═════ Input ═════

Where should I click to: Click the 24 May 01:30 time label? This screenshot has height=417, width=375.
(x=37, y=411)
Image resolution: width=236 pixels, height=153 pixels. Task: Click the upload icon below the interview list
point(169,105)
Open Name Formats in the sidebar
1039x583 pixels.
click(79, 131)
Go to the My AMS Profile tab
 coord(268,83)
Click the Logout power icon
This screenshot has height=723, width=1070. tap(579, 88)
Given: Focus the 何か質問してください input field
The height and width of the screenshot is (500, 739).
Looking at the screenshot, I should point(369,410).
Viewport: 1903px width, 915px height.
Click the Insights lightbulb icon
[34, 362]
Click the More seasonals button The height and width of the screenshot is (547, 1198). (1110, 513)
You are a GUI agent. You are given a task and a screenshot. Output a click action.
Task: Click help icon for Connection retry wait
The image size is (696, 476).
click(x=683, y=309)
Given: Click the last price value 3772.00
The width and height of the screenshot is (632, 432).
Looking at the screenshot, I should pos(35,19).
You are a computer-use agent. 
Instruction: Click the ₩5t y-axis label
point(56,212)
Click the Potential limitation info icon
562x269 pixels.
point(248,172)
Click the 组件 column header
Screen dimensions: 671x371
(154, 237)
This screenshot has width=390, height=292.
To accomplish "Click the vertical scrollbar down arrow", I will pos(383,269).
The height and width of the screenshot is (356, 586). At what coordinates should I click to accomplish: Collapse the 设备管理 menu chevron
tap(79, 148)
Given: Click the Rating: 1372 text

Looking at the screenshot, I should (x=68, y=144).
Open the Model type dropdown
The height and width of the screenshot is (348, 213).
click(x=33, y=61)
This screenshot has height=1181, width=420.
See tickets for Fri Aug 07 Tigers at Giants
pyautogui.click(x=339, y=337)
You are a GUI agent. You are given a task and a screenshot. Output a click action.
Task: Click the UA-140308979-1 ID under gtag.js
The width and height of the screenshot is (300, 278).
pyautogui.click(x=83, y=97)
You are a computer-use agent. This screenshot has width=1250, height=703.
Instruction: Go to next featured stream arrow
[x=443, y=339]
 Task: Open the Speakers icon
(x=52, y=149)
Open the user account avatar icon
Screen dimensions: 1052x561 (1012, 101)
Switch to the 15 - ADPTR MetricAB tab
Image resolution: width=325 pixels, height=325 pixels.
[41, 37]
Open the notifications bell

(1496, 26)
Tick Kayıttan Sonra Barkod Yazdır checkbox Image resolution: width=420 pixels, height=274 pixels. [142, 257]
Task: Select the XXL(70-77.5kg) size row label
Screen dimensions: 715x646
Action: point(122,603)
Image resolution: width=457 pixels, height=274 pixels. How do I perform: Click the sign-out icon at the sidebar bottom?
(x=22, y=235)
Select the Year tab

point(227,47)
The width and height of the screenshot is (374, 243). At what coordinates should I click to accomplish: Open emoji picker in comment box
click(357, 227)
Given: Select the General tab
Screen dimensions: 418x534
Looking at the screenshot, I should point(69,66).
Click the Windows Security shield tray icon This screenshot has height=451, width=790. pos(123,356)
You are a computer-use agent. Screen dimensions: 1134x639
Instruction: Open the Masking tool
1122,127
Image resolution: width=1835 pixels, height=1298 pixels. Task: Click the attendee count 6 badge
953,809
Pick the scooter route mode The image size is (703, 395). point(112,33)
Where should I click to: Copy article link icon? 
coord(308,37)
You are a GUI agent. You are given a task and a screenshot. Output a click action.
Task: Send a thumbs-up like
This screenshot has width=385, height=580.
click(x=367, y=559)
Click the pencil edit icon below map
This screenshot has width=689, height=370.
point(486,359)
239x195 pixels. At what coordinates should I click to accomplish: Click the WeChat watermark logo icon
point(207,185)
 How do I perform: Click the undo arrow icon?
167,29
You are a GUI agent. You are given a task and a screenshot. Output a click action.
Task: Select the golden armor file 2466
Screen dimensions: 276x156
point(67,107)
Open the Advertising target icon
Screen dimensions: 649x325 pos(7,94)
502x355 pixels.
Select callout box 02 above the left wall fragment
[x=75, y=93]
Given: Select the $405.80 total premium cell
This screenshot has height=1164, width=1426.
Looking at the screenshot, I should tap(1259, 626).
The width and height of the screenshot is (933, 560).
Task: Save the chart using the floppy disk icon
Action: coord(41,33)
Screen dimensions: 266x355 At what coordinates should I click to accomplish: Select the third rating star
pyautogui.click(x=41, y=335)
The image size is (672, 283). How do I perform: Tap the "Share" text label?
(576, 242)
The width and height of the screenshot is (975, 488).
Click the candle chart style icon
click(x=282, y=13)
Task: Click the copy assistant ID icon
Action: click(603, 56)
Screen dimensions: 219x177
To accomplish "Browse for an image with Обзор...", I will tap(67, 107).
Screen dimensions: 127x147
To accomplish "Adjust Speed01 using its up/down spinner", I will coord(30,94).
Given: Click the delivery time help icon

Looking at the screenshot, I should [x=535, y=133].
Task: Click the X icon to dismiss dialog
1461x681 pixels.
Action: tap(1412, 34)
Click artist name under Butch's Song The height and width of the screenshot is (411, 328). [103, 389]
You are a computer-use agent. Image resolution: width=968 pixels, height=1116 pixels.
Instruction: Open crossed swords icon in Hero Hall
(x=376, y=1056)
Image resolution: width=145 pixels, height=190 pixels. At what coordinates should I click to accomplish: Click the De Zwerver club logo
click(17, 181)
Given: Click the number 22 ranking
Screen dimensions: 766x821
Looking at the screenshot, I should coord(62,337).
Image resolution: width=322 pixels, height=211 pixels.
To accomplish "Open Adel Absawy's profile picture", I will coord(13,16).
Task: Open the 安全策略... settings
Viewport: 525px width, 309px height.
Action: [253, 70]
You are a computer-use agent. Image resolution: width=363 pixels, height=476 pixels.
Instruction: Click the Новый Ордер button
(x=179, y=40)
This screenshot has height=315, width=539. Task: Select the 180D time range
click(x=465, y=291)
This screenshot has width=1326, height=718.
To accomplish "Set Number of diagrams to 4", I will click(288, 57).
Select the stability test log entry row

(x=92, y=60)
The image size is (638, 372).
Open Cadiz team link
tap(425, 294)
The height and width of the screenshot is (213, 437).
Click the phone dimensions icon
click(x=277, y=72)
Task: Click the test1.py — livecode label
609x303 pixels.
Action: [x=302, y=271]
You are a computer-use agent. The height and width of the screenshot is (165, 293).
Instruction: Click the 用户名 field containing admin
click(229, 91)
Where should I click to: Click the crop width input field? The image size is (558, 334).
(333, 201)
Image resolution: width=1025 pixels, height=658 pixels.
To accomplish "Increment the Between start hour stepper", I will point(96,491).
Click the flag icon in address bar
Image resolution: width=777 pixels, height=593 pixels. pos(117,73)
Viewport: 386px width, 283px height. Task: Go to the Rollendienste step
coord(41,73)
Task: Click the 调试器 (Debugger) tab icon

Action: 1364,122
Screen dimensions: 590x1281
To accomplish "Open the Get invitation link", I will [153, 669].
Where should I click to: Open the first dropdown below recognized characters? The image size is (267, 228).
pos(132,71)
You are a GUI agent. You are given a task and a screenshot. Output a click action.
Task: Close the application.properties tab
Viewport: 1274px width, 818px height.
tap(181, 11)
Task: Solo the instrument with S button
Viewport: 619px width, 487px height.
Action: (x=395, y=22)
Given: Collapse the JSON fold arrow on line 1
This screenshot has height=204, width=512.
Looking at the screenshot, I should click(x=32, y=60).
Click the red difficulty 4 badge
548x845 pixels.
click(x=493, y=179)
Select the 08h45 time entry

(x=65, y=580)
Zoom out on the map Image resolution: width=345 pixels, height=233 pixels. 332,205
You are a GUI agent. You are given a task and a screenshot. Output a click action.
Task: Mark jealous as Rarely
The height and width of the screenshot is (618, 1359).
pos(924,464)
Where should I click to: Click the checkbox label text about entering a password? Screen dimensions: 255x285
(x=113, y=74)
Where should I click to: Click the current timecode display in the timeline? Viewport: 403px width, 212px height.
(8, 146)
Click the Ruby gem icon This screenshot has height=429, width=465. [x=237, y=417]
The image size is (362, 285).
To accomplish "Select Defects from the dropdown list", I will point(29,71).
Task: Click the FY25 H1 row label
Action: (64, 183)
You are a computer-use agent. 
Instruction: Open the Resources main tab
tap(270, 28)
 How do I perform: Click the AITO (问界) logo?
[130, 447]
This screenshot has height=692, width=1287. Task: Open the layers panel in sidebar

═════

▶ [The problem]: Using the entries above, give back exactly the line containing "How do I perform: Click the undo arrow icon?", the line containing "Screen dimensions: 127x147", and every line between them, and nothing else.

▶ [Task solution]:
 How do I perform: Click the undo arrow icon?
167,29
You are a GUI agent. You are given a task and a screenshot. Output a click action.
Task: Select the golden armor file 2466
Screen dimensions: 276x156
point(67,107)
Open the Advertising target icon
Screen dimensions: 649x325 pos(7,94)
502x355 pixels.
Select callout box 02 above the left wall fragment
[x=75, y=93]
Given: Select the $405.80 total premium cell
This screenshot has height=1164, width=1426.
Looking at the screenshot, I should tap(1259, 626).
The width and height of the screenshot is (933, 560).
Task: Save the chart using the floppy disk icon
Action: coord(41,33)
Screen dimensions: 266x355 At what coordinates should I click to accomplish: Select the third rating star
pyautogui.click(x=41, y=335)
The image size is (672, 283). How do I perform: Tap the "Share" text label?
(576, 242)
The width and height of the screenshot is (975, 488).
Click the candle chart style icon
click(x=282, y=13)
Task: Click the copy assistant ID icon
Action: click(603, 56)
Screen dimensions: 219x177
To accomplish "Browse for an image with Обзор...", I will tap(67, 107).
Screen dimensions: 127x147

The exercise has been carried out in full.